What the task asks:
Go through the data and report each line that holds the string "computer".

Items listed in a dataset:
********************

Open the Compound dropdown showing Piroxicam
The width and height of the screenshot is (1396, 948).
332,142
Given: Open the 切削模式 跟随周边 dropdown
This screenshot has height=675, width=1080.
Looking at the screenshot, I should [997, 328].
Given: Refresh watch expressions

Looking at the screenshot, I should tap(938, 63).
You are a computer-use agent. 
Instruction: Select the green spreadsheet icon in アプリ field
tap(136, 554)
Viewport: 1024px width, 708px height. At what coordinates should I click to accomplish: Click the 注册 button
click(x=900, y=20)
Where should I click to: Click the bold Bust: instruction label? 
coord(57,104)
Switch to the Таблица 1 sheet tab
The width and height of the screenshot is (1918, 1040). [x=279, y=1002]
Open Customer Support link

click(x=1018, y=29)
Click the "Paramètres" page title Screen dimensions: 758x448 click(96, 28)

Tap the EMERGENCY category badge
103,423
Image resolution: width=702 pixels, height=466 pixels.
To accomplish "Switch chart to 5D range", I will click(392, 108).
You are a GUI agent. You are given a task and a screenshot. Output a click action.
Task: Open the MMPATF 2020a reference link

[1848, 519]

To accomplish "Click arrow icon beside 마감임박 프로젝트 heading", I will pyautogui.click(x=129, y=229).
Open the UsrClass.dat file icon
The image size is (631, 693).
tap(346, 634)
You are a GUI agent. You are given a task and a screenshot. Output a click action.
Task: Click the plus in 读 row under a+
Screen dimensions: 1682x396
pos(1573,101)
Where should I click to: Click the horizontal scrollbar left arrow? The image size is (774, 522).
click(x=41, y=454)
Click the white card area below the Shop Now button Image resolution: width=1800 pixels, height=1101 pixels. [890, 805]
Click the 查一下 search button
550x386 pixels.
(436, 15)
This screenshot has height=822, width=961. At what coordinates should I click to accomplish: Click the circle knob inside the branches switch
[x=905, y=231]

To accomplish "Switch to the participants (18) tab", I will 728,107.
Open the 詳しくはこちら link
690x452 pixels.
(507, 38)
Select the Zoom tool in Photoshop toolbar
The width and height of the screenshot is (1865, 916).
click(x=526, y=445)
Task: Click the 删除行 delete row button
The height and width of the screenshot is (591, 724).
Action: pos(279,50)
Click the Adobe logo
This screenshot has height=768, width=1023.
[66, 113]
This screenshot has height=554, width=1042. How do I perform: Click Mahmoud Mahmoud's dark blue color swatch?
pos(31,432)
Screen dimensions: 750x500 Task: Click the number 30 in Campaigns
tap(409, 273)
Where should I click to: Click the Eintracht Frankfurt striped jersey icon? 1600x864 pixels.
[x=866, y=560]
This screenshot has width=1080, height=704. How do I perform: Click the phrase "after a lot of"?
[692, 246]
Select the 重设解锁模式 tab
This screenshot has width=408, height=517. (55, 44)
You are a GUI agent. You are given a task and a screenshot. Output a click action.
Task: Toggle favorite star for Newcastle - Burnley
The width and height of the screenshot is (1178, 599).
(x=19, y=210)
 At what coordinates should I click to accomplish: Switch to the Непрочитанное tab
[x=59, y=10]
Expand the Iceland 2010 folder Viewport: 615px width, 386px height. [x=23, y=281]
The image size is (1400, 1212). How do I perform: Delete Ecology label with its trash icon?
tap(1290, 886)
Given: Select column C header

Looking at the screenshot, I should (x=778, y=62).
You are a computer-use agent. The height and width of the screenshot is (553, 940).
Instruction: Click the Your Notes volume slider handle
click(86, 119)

********************

Output for this task:
You are a computer-use agent. 
You are a computer-use agent. The height and width of the screenshot is (553, 940).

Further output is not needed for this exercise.